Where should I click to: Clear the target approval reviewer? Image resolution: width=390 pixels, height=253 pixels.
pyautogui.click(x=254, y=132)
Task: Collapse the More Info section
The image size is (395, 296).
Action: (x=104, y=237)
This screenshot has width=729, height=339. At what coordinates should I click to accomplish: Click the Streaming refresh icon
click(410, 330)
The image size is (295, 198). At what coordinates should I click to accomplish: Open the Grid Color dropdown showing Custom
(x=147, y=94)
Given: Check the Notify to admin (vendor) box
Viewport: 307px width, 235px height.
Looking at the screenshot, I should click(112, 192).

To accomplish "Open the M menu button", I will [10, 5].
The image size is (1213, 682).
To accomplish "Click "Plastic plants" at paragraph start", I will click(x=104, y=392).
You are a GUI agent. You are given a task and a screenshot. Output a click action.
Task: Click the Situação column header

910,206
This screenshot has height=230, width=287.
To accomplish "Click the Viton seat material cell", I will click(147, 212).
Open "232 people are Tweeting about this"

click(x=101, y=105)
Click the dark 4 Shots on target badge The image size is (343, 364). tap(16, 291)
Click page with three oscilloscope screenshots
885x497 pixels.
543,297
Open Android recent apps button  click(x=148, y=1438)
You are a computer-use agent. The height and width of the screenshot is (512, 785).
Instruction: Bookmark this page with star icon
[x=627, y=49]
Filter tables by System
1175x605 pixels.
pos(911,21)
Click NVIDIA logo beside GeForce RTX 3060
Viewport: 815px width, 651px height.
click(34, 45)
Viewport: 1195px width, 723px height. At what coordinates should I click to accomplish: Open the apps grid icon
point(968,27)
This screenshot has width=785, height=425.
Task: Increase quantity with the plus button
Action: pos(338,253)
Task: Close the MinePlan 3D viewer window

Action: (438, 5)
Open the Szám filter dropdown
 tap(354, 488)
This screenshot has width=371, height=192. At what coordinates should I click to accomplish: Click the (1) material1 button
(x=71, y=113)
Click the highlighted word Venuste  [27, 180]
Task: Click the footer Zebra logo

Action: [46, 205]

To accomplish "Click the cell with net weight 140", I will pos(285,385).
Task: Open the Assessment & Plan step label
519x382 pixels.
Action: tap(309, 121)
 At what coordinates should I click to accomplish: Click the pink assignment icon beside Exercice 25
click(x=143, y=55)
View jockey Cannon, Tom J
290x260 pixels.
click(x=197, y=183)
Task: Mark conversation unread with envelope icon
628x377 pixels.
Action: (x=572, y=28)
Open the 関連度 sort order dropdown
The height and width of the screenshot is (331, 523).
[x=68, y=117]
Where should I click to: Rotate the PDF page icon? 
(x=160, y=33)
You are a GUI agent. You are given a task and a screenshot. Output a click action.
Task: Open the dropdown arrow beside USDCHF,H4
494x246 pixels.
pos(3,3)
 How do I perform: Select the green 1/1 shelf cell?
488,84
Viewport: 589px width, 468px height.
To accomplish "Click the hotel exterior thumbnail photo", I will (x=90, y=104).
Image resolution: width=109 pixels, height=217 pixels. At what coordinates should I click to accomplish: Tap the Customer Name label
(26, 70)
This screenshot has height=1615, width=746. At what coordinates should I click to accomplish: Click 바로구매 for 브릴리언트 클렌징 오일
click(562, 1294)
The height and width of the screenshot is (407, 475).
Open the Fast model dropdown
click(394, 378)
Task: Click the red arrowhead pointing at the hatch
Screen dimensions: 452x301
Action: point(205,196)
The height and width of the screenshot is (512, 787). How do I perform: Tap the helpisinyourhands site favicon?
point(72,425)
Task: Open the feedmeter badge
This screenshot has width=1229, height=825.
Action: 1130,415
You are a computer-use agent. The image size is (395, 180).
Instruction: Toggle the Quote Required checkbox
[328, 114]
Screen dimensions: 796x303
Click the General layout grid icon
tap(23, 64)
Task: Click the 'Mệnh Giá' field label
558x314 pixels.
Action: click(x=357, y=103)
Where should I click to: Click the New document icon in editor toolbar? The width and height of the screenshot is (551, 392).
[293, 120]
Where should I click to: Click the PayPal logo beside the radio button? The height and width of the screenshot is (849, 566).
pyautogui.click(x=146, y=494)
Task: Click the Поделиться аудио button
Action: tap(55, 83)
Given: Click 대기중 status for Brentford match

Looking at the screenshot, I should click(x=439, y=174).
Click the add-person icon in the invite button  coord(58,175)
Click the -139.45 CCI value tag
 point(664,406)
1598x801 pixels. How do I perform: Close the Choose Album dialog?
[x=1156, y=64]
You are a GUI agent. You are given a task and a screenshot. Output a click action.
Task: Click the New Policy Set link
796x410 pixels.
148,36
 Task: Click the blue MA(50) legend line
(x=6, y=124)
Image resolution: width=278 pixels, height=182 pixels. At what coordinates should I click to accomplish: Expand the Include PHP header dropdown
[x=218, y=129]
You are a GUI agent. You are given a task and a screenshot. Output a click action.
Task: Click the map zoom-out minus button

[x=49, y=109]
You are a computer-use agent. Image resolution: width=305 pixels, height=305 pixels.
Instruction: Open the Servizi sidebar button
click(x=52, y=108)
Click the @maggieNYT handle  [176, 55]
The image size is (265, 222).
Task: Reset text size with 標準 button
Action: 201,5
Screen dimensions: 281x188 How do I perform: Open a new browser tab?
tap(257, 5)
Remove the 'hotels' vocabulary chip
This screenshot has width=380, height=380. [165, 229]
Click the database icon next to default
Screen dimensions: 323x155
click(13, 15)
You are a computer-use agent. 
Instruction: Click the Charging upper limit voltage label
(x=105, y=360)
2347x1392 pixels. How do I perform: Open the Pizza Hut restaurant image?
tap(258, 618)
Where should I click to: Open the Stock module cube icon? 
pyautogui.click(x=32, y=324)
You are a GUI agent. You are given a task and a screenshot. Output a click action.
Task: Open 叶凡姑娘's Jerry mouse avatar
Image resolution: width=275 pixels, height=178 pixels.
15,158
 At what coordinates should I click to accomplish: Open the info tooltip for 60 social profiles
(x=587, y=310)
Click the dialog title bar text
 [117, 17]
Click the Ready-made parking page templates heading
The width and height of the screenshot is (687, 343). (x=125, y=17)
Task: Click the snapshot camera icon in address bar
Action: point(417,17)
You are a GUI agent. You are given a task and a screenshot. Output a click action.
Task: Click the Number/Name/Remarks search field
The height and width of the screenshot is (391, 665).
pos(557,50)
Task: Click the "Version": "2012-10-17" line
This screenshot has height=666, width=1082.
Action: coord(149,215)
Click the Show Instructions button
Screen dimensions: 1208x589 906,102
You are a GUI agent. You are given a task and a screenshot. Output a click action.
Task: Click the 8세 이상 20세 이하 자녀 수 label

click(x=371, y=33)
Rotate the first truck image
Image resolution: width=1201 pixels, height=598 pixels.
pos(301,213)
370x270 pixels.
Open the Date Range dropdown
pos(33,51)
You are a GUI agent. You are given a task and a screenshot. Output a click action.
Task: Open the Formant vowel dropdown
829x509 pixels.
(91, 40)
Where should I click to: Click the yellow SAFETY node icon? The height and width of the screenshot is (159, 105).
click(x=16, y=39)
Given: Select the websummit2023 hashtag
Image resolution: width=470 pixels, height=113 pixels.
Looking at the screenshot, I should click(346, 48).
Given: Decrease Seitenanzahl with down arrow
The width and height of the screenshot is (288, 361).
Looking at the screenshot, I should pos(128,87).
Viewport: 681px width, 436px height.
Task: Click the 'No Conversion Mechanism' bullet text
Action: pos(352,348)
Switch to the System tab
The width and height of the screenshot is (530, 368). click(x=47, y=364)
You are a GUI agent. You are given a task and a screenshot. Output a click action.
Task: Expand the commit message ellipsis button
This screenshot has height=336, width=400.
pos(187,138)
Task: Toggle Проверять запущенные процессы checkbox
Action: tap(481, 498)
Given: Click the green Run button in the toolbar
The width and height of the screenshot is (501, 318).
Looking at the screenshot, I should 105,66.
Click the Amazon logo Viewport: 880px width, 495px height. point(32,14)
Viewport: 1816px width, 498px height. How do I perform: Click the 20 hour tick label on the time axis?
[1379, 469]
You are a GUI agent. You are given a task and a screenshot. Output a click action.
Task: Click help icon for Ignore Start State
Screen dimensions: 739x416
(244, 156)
::::
■ **TRY IT**:
Only the lines from the one containing "370x270 pixels." through the one containing "Given: Decrease Seitenanzahl with down arrow" are to be retyped, both boundary lines included, with no other material.

■ **REPLY**:
370x270 pixels.
Open the Date Range dropdown
pos(33,51)
You are a GUI agent. You are given a task and a screenshot. Output a click action.
Task: Open the Formant vowel dropdown
829x509 pixels.
(91, 40)
Where should I click to: Click the yellow SAFETY node icon? The height and width of the screenshot is (159, 105).
click(x=16, y=39)
Given: Select the websummit2023 hashtag
Image resolution: width=470 pixels, height=113 pixels.
Looking at the screenshot, I should click(346, 48).
Given: Decrease Seitenanzahl with down arrow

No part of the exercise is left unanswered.